How to watch your own videos on Chromecast
Google’s Chromecast device less
Q. Can I play movie and music files from my computer to a Chromecast? Would that let me work around the Chromecast not being able to get on hotel WiFi?
A. Yes, you can. Although Google markets this $35 pod as a way to stream video, audio and images from Internet sites and apps to whatever TV it’s plugged into — and its help pages don’t describe any other use — the Chromecast can also play many files on your computer, phone or tablet.
On a computer, the rule is that if Google’s Chrome browser can open a file and you have the Google Cast extension installed, a nearby Chromecast will play that file — assuming your laptop’s processor can handle the work required to encode and stream media, which shouldn’t be an issue on most newer machines.
The only major omissions among Chrome’s supported media formats are Apple’s proprietary QuickTime and anything wrapped up with “digital rights management” restrictions, such as movies or TV shows bought or rented off online stores such as Apple’s iTunes.
To find out for sure, go to Chrome’s File menu, select “Open…”, pick a file and, once it’s loaded in the browser, click the cast icon at the top right of its toolbar.

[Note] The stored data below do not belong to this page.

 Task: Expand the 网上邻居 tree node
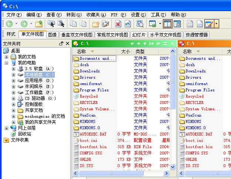coord(6,128)
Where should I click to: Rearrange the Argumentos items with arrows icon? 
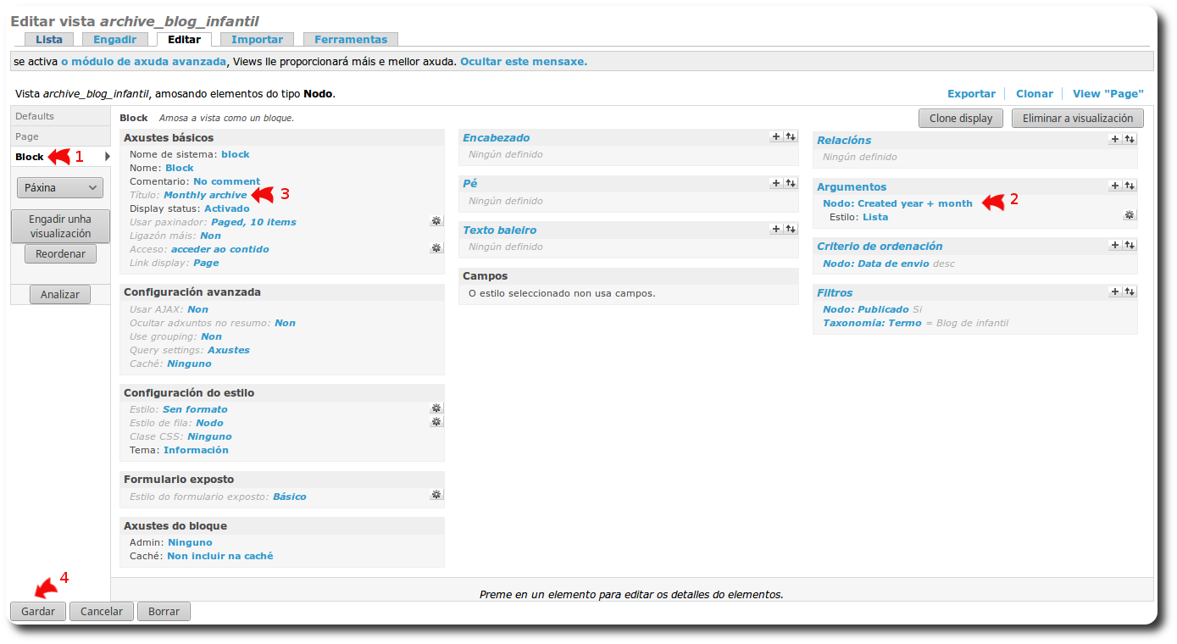coord(1130,185)
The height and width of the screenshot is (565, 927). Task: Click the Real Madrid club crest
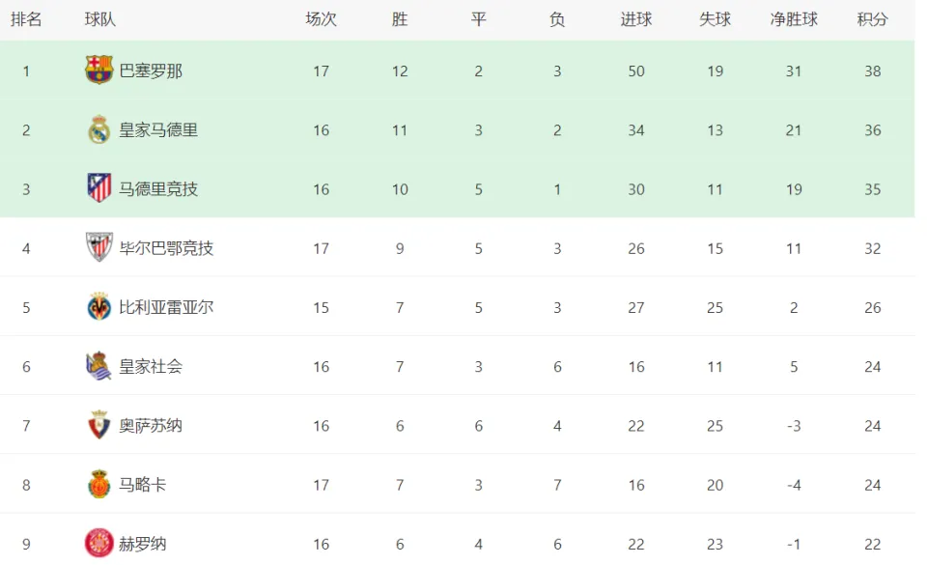point(98,129)
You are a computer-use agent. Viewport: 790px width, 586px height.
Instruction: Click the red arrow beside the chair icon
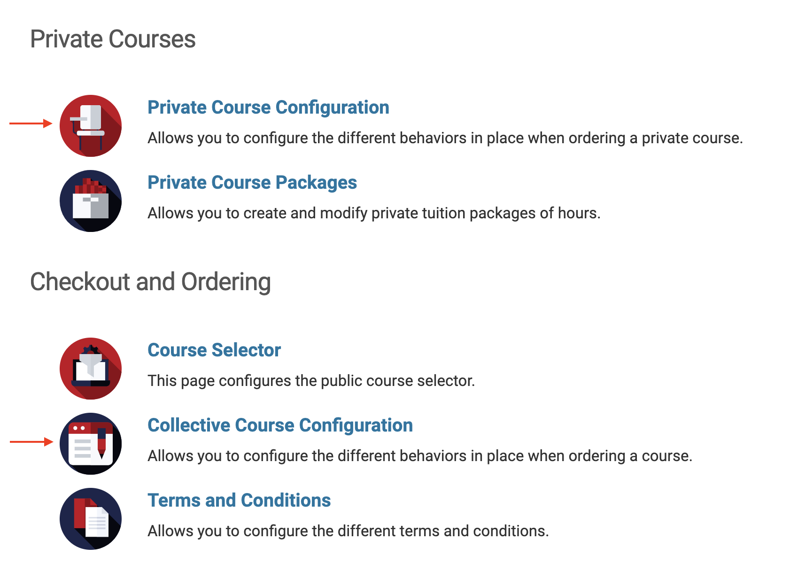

The only failures I saw involved QuickTime files, identifiable by the .mov extension at the end of their names.
Sometime soon, you should get a more straightforward option that’s also free. The upcoming 3.0 version of the open-source VLC video player, recommended here before for such tasks as playing random video formats and DVDs purchased overseas, will add Chromecast support.

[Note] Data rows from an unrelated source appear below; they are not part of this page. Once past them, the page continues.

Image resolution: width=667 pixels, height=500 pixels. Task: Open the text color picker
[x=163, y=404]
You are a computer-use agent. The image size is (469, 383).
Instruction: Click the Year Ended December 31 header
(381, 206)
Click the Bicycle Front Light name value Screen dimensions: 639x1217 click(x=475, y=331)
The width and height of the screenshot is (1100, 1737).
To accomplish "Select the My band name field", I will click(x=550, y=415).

On a phone or tablet, you need to install an app that can stream stored files to a Chromecast. The hard part there may be choosing one among the many available for Android and iOS; Google’s site lists dozens of music and photo/video apps, although it doesn’t break down which ones specifically stream local files versus connecting you to a music, photo or video site.
I tried the free Android version of Plex, an app that Roku users have long relied on to enjoy their music, videos and photo files on Roku players that, like the Chromecast, are sold primarily as Internet-media devices. It worked fine, although one video I’d taken with my phone played sideways.

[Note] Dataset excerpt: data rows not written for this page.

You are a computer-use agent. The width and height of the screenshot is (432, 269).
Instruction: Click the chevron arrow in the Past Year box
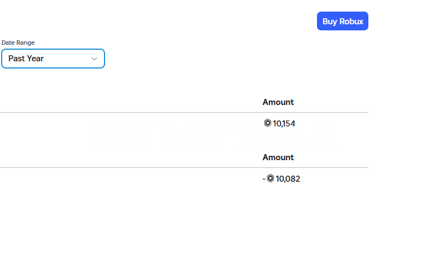(94, 59)
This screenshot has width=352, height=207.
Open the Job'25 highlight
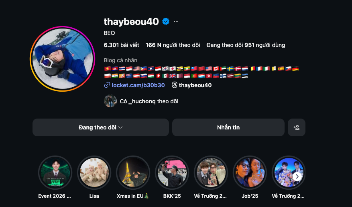pos(250,172)
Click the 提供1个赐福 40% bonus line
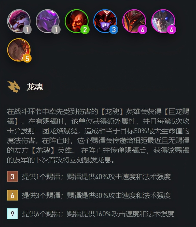 (x=96, y=177)
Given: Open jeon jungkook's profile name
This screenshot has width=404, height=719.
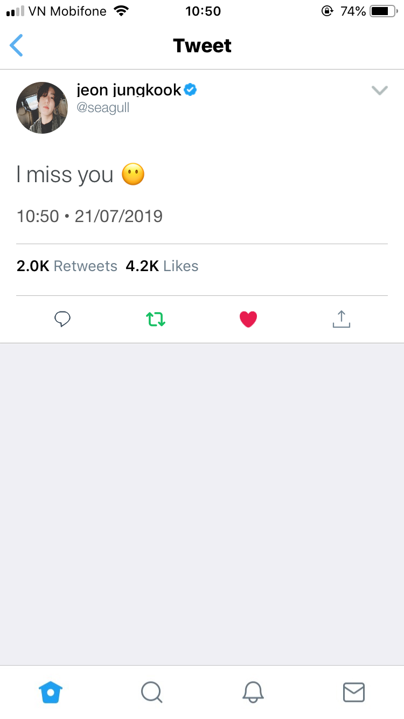Looking at the screenshot, I should [x=129, y=90].
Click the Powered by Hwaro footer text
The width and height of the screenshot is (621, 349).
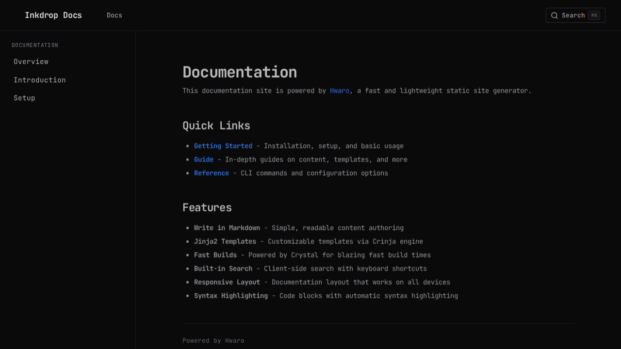213,340
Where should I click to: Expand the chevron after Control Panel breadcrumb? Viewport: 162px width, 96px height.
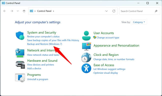[x=54, y=11]
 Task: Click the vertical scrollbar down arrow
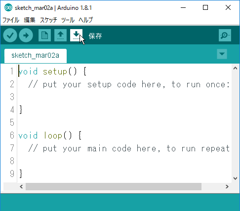pyautogui.click(x=235, y=178)
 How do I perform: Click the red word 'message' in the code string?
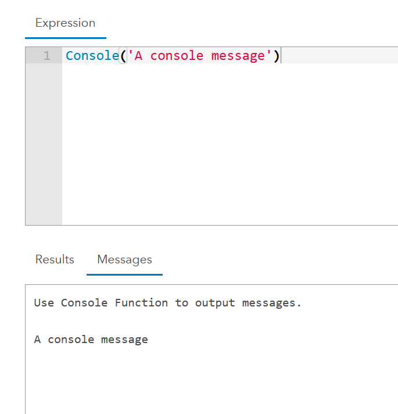point(238,56)
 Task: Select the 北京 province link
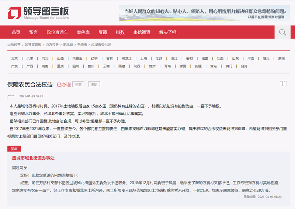(14, 58)
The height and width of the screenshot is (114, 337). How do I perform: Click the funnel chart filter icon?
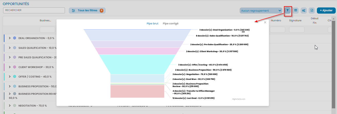point(288,11)
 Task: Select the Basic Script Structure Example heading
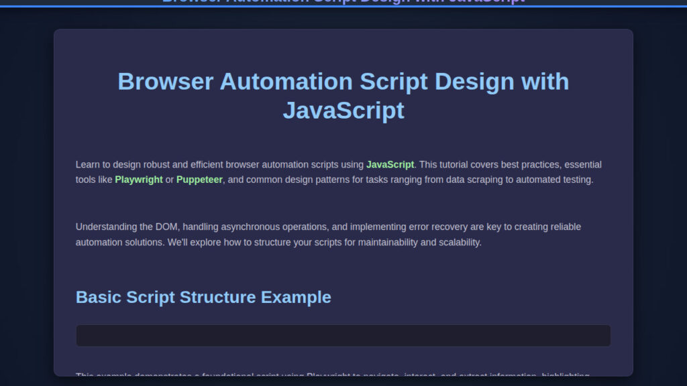(x=203, y=297)
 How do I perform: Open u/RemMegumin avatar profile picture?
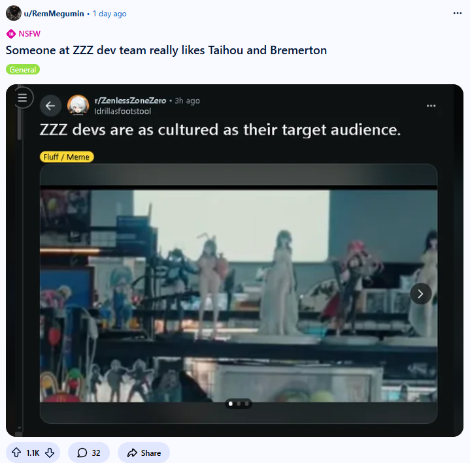pyautogui.click(x=14, y=13)
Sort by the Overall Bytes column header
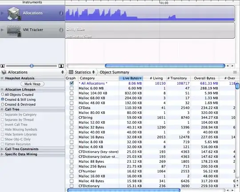Viewport: 240px width, 192px height. [x=204, y=78]
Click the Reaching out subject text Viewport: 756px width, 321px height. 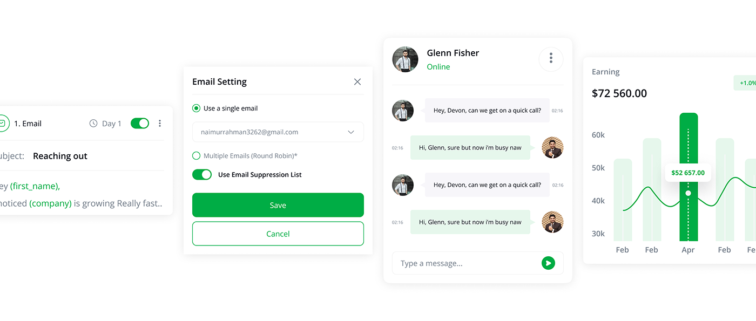[x=60, y=156]
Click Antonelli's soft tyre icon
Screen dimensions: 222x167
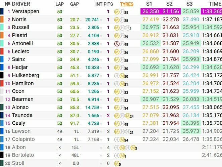coord(117,44)
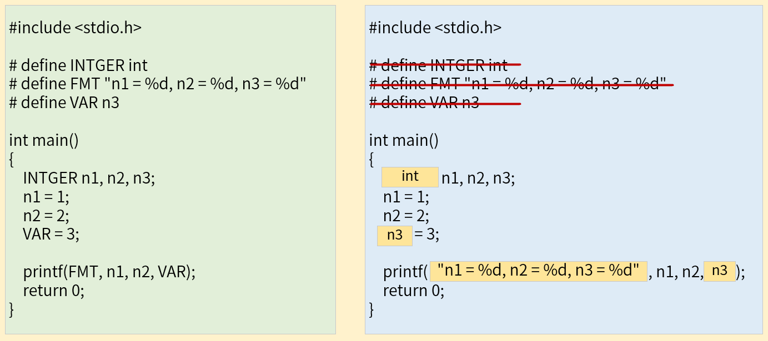Click the struck-out '# define FMT' line
Viewport: 768px width, 341px height.
pos(521,84)
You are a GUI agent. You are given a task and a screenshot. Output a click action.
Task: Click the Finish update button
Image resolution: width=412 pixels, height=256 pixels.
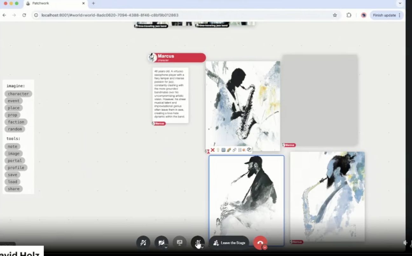pos(384,15)
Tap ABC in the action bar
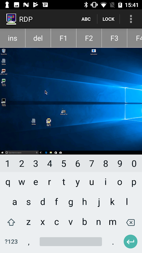Screen dimensions: 142x253 pyautogui.click(x=86, y=19)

The ability to play your own media files through a Chromecast can become especially handy if you, like this reader, want to enjoy them while traveling.
A Chromecast can’t connect to most hotel WiFi networks because they don’t use standard WiFi passwords and instead require you to log in through a Web page that the Chromecast can’t read. But if you turn on your phone’s mobile-hotspot feature — also called “tethering” — the Chromecast can connect to that.
And by playing a file stored on your laptop (which will also need to be on your phone’s WiFi signal) or the phone itself, you won’t burn up your wireless plan’s data quota as you would by streaming from a Web site.
But because a Chromecast can’t switch between saved WiFi networks, you’ll have to set it up from scratch each time you move it from your home network to your phone’s and vice versa.
And because using a phone as a mobile hotspot turns off its usual WiFi, you can’t use your phone to change the Chromecast’s settings. Instead, you’ll need to have Google’s Chromecast app — available for Android, iOS, Chromebooks, Windows 7 or newer, and Mac OS X 10.7 or newer — installed on a second device that is first logged onto the phone’s hotspot.
Tip: “Guest mode” lets visitors play DJ on your Chromecast but stay off your network
What if you’re having people over and want to let them play songs or videos through your Chromecast but don’t want to hand over your WiFi password? With the “guest mode” Google added in December, you don’t have to.
With this on — you can enable or disable it using Google’s Chromecast apps — the Chromecast will broadcast its own WiFi signal. When your guests open a cast-aware app on an Android or iOS device with WiFi on, they should see that app report that there’s a nearby Chromecast available.
Selecting it should set off an automated confirmation process in which the Chromecast plays some inaudible tones through the TV’s speakers that the app then hears. If that doesn’t work, you only need to enter the four-digit PIN shown on the screen.